> **Work to complete**: All of the data should be copied exactly, with the pictures left out.

> **Records to use**:

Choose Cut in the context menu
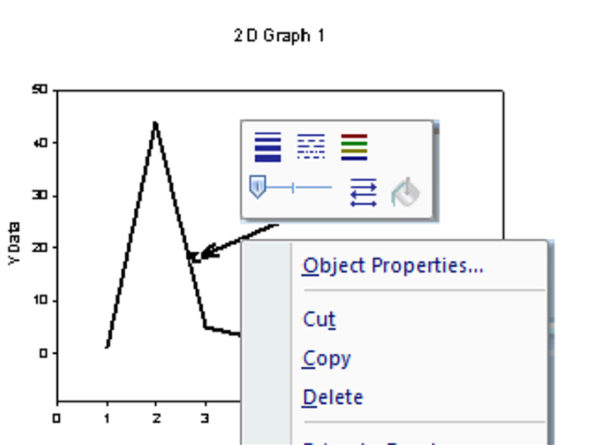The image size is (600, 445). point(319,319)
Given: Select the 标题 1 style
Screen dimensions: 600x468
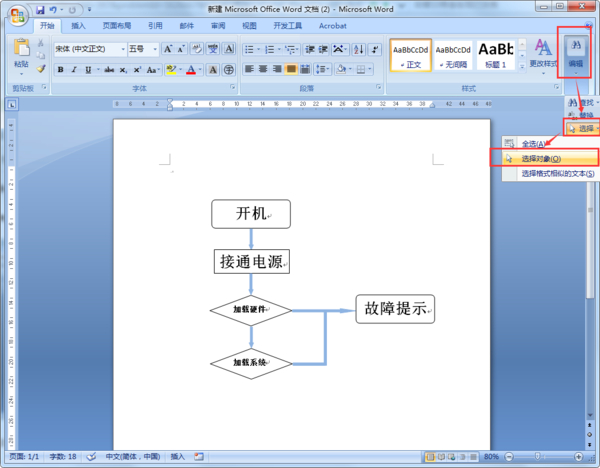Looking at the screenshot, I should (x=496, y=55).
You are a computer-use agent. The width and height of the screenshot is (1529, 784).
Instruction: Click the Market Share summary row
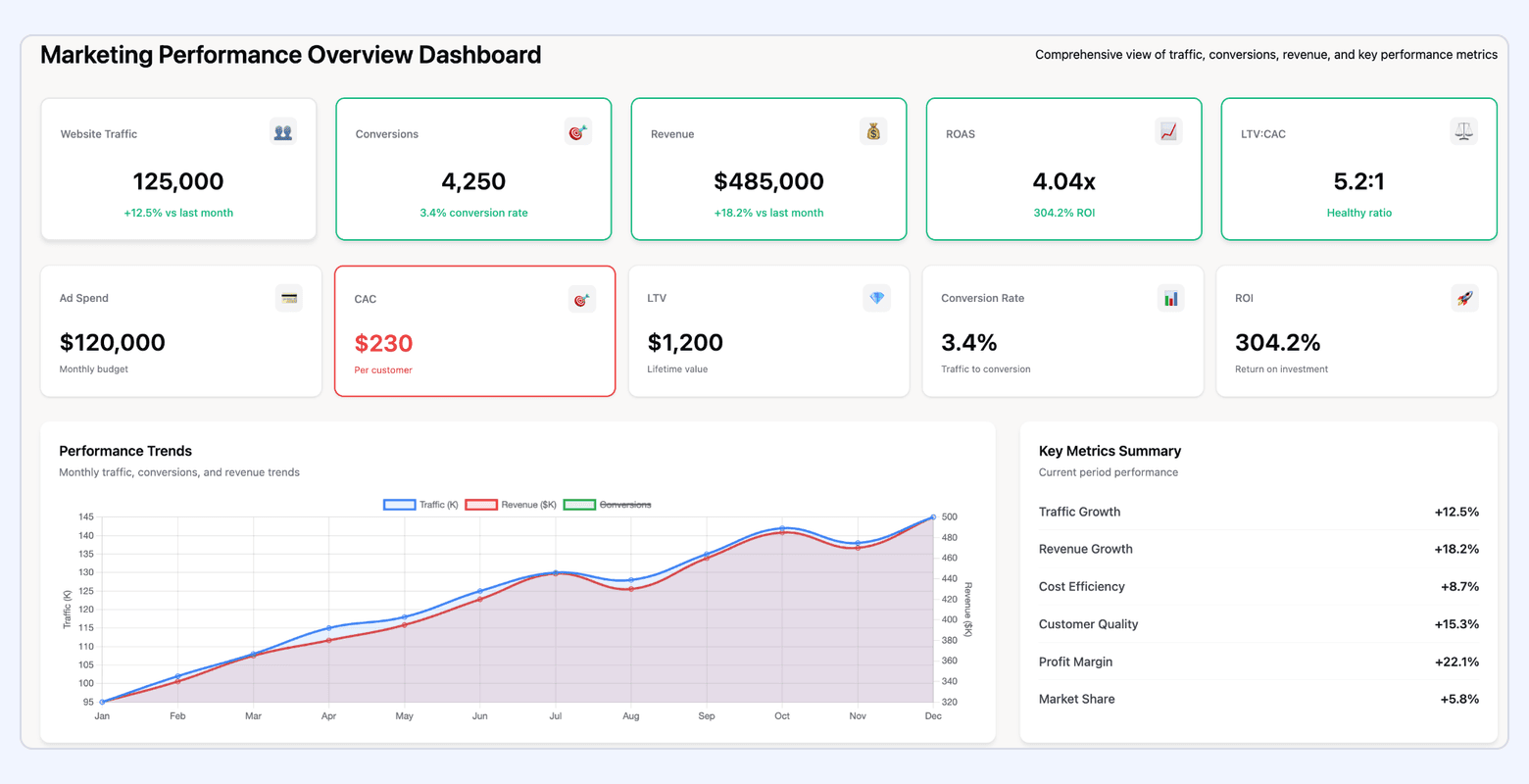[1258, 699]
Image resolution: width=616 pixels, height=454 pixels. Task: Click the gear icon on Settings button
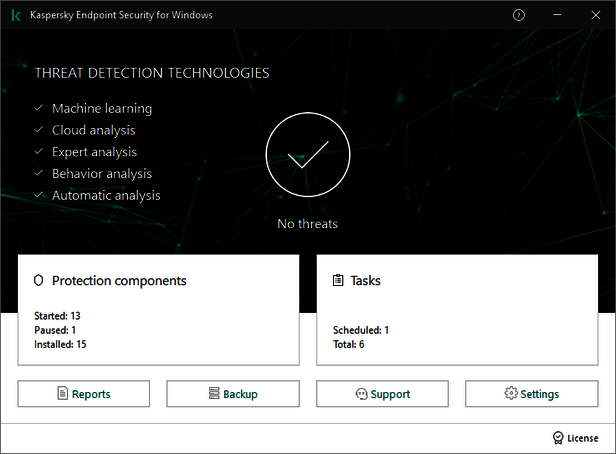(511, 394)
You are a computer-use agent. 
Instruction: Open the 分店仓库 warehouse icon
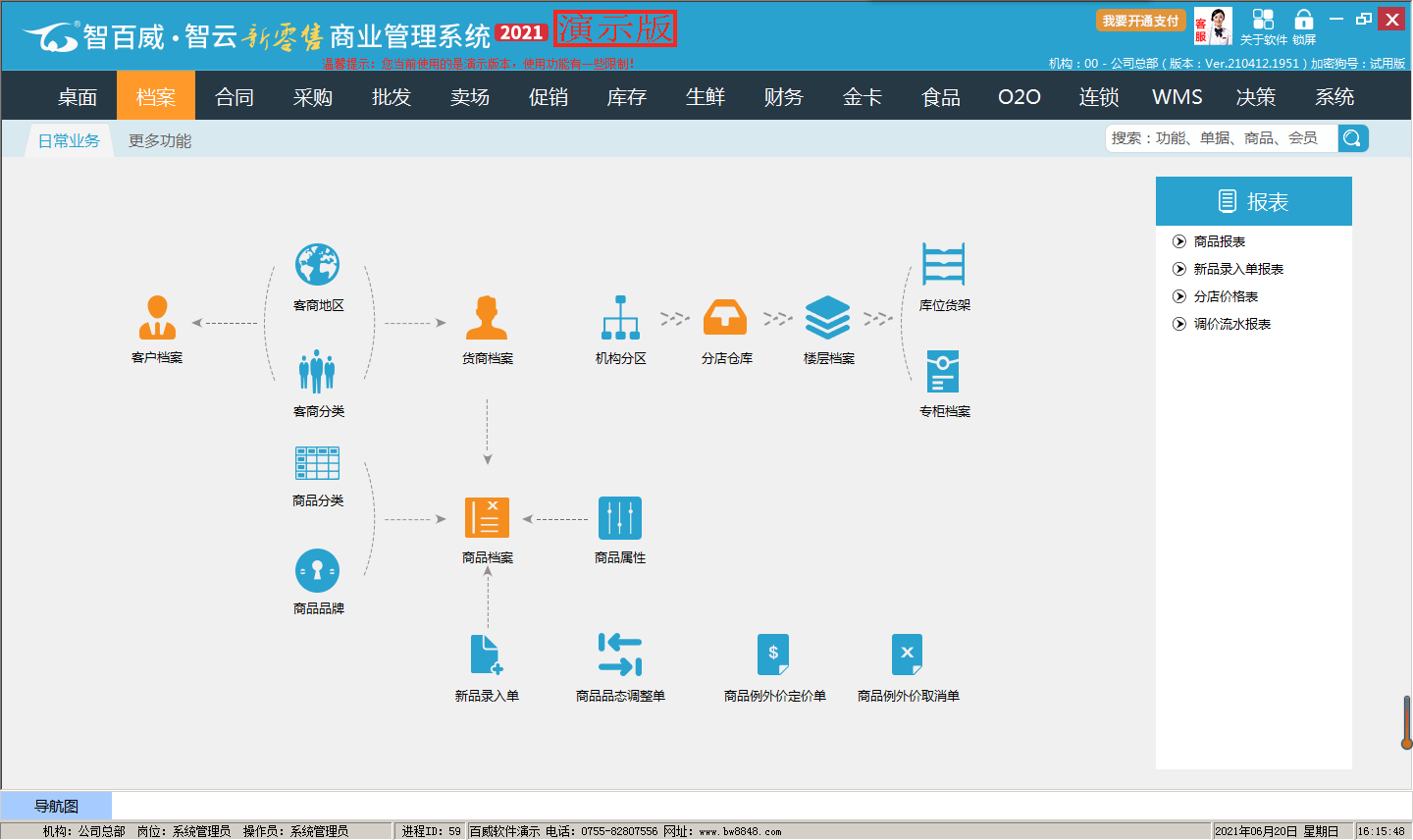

> **Completed exercise**:
Choose Cut in the context menu
The image size is (600, 445). point(319,319)
Given: Select the 标题 1 style
Screen dimensions: 600x468
Looking at the screenshot, I should (x=496, y=55).
You are a computer-use agent. The width and height of the screenshot is (1529, 784).
Instruction: Click the Market Share summary row
[1258, 699]
Image resolution: width=616 pixels, height=454 pixels. Task: Click the gear icon on Settings button
(511, 394)
You are a computer-use agent. 
Instruction: Open the 分店仓库 warehouse icon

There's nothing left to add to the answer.